In this way, male partners and clinicians together have a strong influence on women's decisions during pregnancy—which is particularly important in the context of implementation research in the clinical settings.

Influence From Female Family Members and Friends

Women's decision to take PrEP or other new medications during pregnancy was also influenced by other family members, especially older female family, including mothers, grandmothers, and mothers-in-law. Women's views about why female family members are consulted fell along a continuum from seeking advice to seeking permission. In some cases, the women reported seeking permission from other family members (e.g., “She [her mother] told me to take it.”). Others reported that although their mothers would be informed, the final decisions would primarily be influenced by what the doctor would tell them to do.

I will share this with my grandmother because I am free with her. She always asks me why they [medications] were changed, and I explain to her after that she gives me a go ahead. (Female FGD, Ahero)

The reasons women gave for involving other family members included: seeking permission, for moral support, and for social and economic support in case anything went wrong. One participant noted that in Kenyan culture some view a baby as belonging to the wider family and community after childbirth, making decisions during pregnancy family decisions. In instances where the family member was also a health provider, that person's advice would supersede that of other family members and other health providers.

I usually like to ask my mother even before I receive any kind of medication because she works in a hospital and she always advises me. I love her advice more than the person I stay with [male partner]. (Female FGD, Ahero)

I discussed with my brother since he is also a doctor so when I was afraid, I went and asked him, and he told me that that is something that is there (normally done). My brother’s advice is the one that was most important. (IDI PrEP experienced woman, Kisumu)

The first step instead of asking anybody one should ask immediate family members before making that choice because in case anything goes wrong they might ask her why she never disclosed to them; so, it is better to discuss with family members so that when you go you are in peace if in case it backfires or anything like that they will know. (Male FGD, Kisumu)

Women and health providers interviewed reported that mothers-in-law potentially have a strong influence on women's decisions to take medication during pregnancy.

It is a common thing with most of the parents from the up country they don’t like someone using drugs more so when she is pregnant, not even paracetamol. When you use them, they will start saying you are going to terminate the pregnancy.
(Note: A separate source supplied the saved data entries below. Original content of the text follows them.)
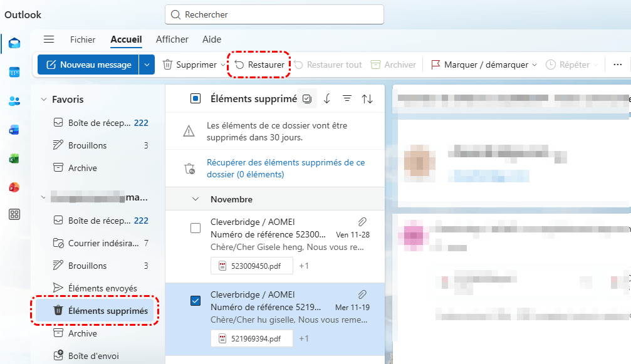This screenshot has width=631, height=364.
Task: Open the Calendar app in left rail
Action: (x=14, y=72)
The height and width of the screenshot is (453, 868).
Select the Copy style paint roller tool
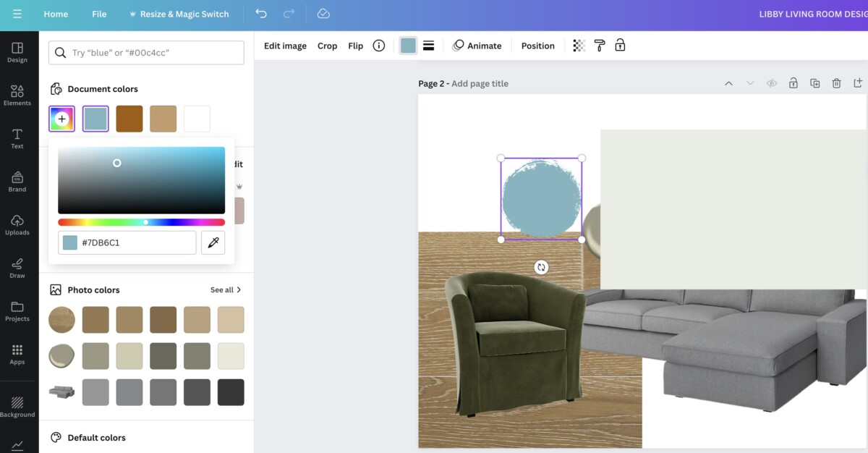pyautogui.click(x=599, y=45)
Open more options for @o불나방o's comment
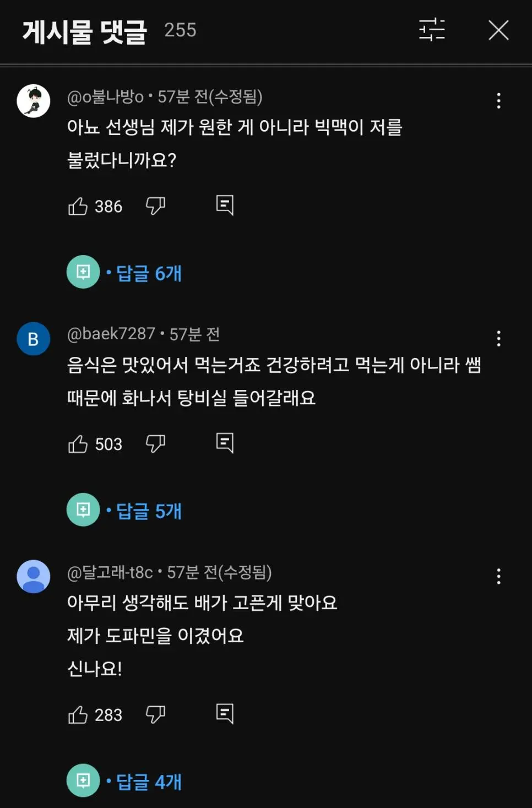Viewport: 532px width, 808px height. coord(498,101)
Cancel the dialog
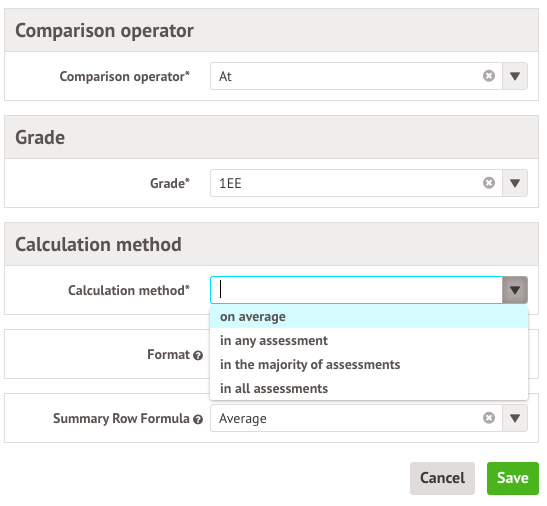This screenshot has height=506, width=547. pos(442,478)
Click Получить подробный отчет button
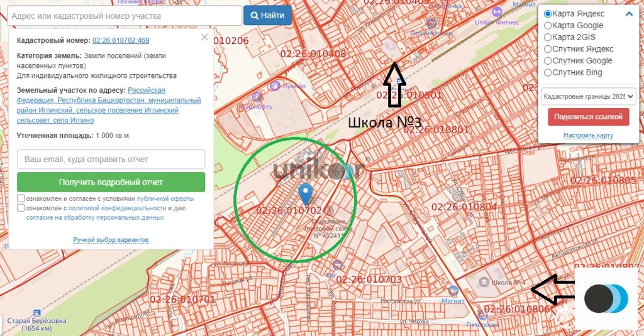The height and width of the screenshot is (336, 644). 111,182
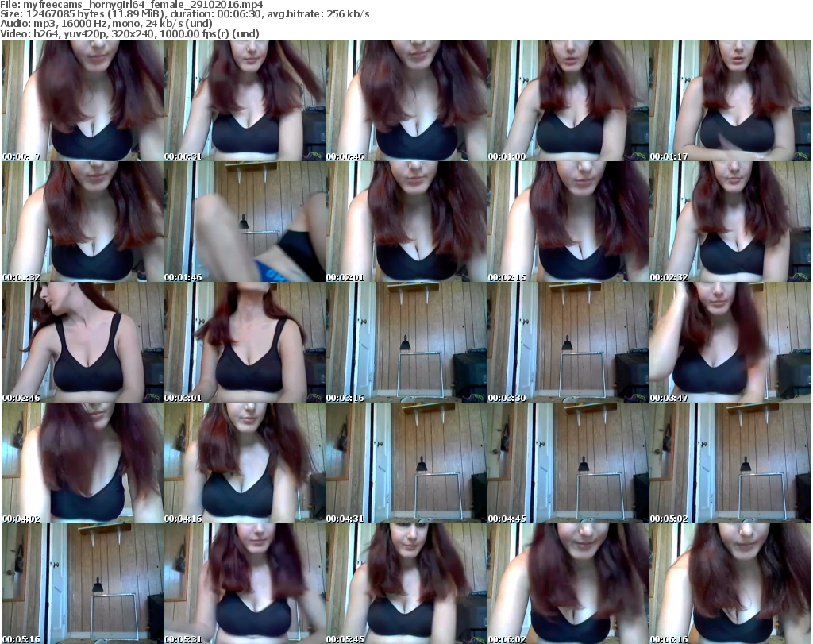The image size is (813, 644).
Task: Open the thumbnail at 00:04:16
Action: [x=244, y=463]
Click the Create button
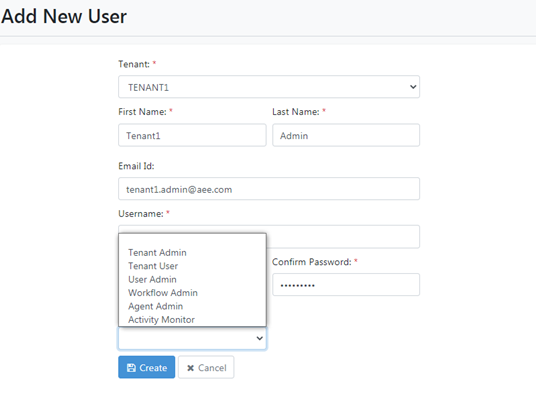Screen dimensions: 536x393 [x=147, y=367]
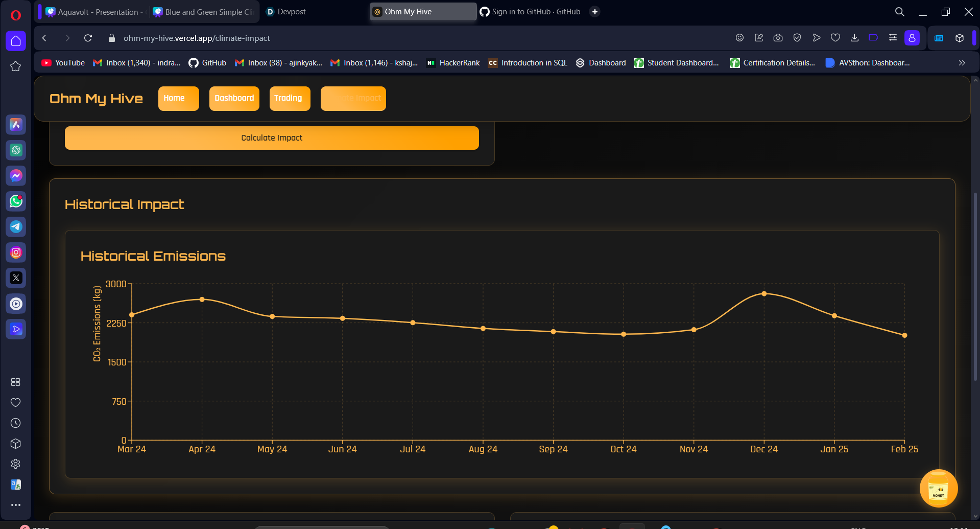Open downloads from the toolbar icon
The image size is (980, 529).
coord(854,38)
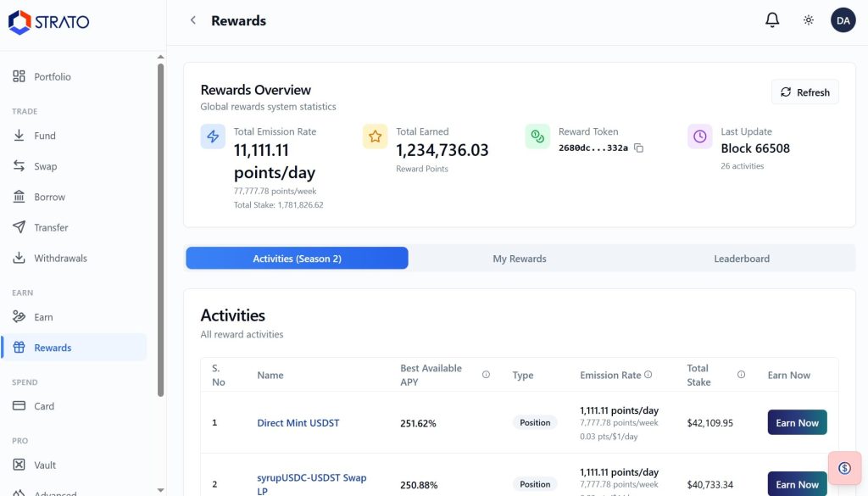Switch to the Leaderboard tab

[x=742, y=259]
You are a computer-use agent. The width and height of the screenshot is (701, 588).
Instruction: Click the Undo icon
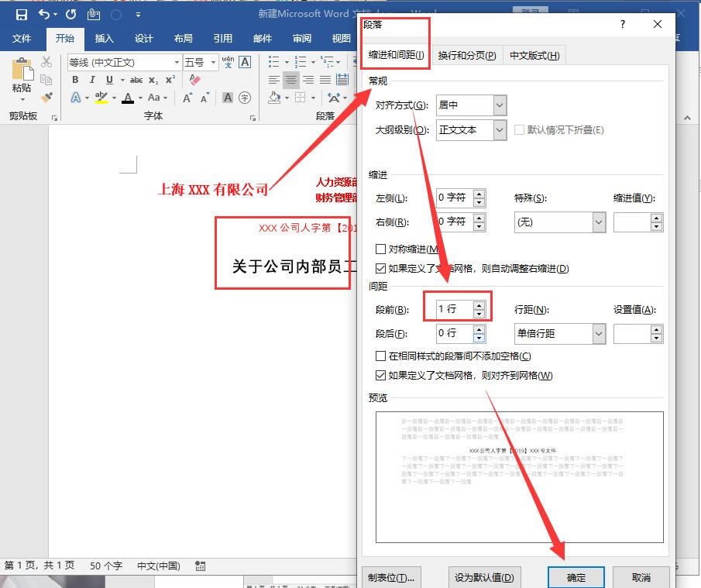(x=43, y=14)
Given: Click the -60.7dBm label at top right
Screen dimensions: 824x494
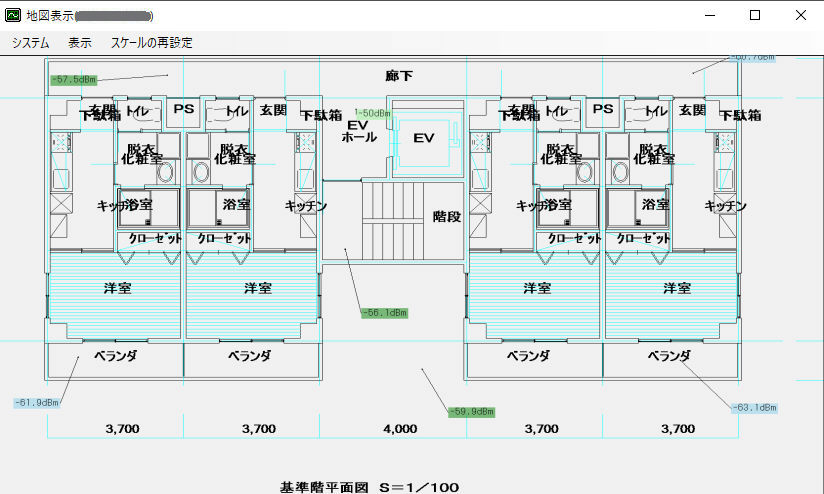Looking at the screenshot, I should [x=752, y=58].
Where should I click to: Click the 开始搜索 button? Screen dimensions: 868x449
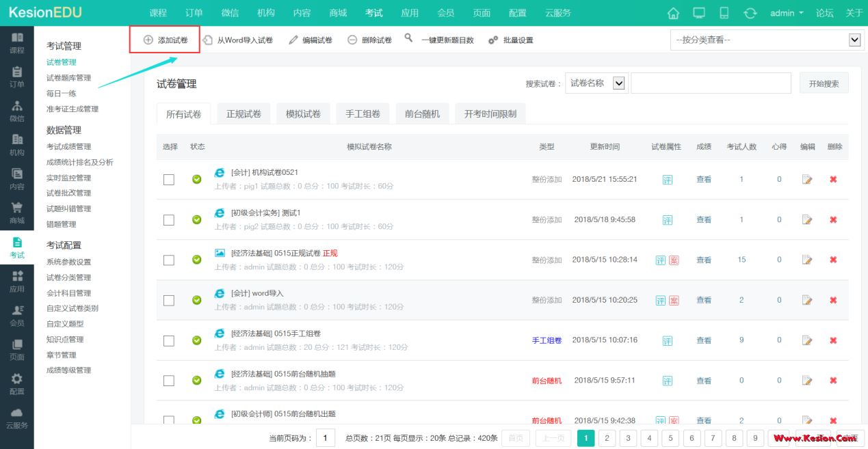point(824,83)
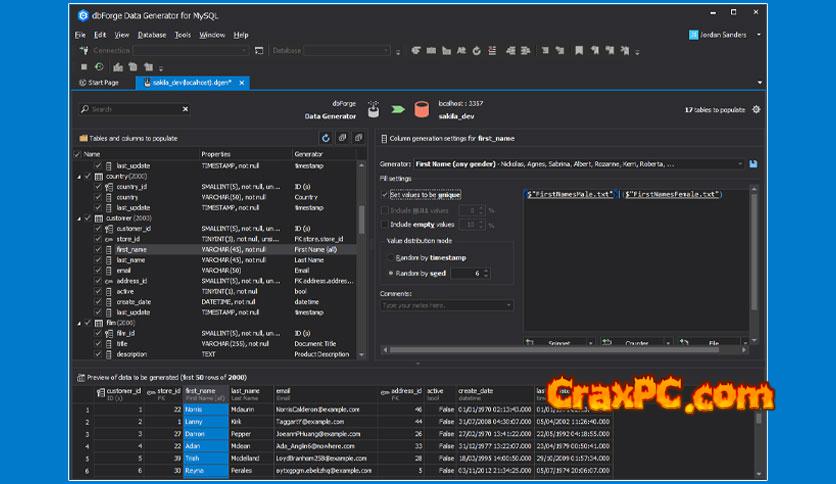Click the Tools menu
This screenshot has width=836, height=484.
(x=183, y=35)
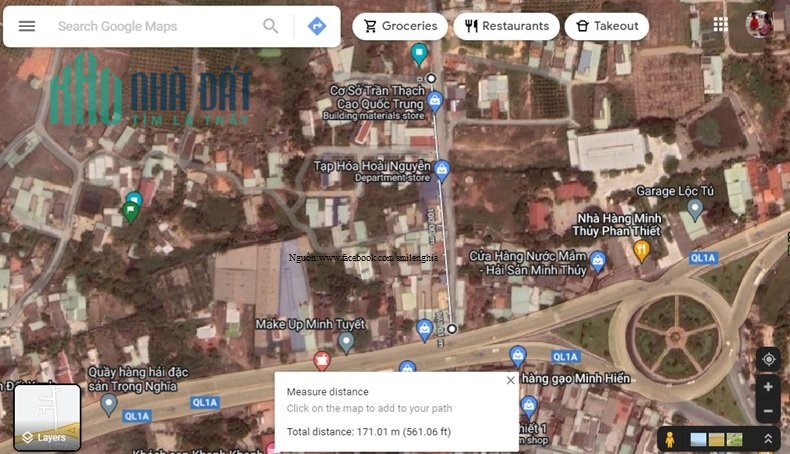Click the green flag saved-place marker
790x454 pixels.
point(130,212)
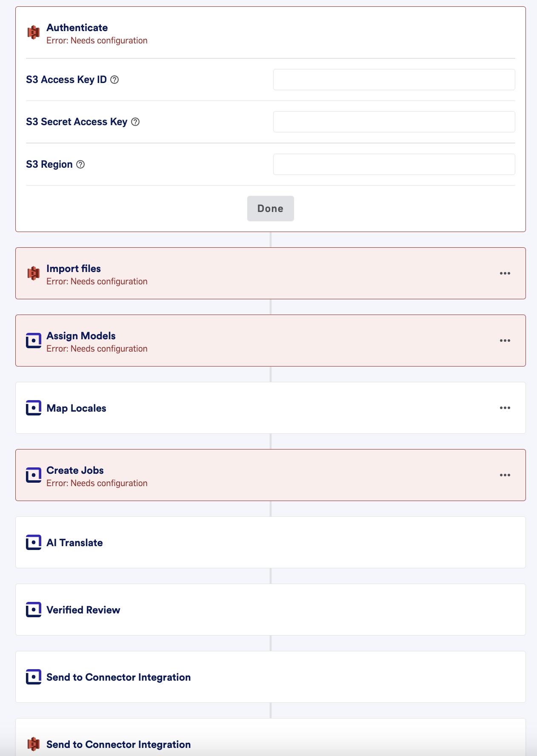The width and height of the screenshot is (537, 756).
Task: Open the three-dot menu for Import files
Action: click(505, 273)
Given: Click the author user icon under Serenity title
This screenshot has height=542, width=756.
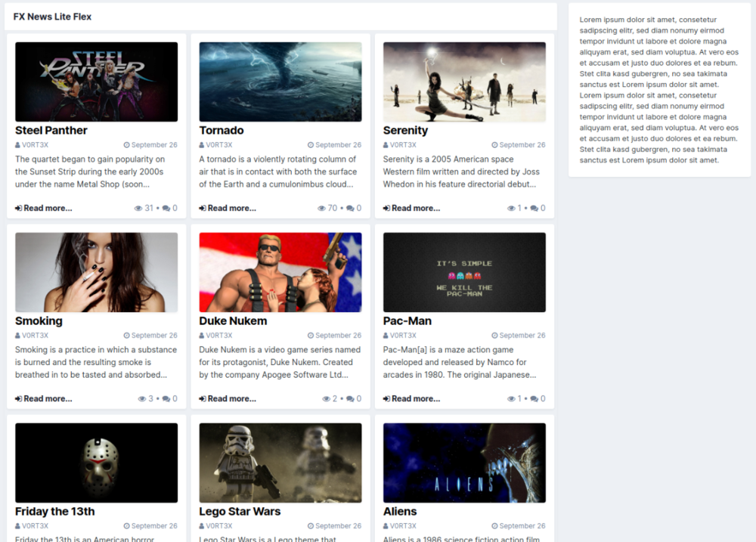Looking at the screenshot, I should pyautogui.click(x=386, y=145).
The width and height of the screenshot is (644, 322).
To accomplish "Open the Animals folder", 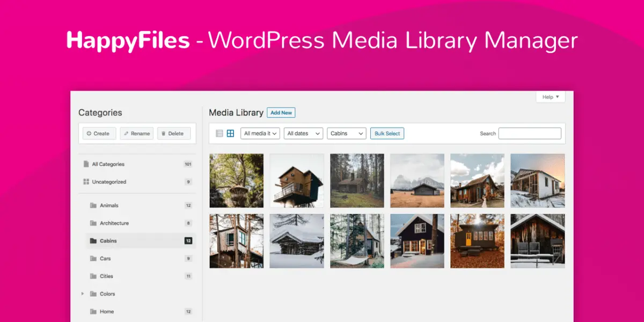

Even if you have a headache, they will refer you to their herbs, but you just must consider your stand according to the doctor’s advice. (Female FGD, Mathare)

Mothers-in-law were described as a potential barrier to pregnant women's use of PrEP or participation in research because of concerns that the use of new drugs that have not been studied in pregnancy would terminate the pregnancy. However, women also reported that their final decision would be informed by the information they would be given by the doctors.

It is obvious that mothers-in-law do refuse women to use those drugs because they say that they can terminate a pregnancy or harm the fetus. (Female FGD, Mathare)

Women also reported that friends could play a role in their decision to use PrEP, especially close female friends, and more so if they shared accommodation. These friends were described as ones who are trustworthy, who would keep issues confidential, and who would support the woman.

For example, if you have a friend who has already used them and seen the effects, she will tell you more. (Female FGD, Mathare)

There are some people who can embarrass you if you discuss with them, so you can just discus with those people you are free with. (IDI PrEP experienced woman Kisumu)

As for me I have a lady friend who has been advising me. (Female FGD Ahero)

Again, although close female friends might influence and support women's decisions during pregnancy, the final decision would be based on what the doctor advises unless the friend is also a health provider. A few women did not see any role that other family members or friends would play and would make the decision independently, but this was a minority view.

Neither an individual nor community can stop me from taking my medication when I decide to, and it is helping me. I don’t care what the family or anybody will say for as long as I know it is good and I am using it. (IDI PrEP experienced woman, Kisumu)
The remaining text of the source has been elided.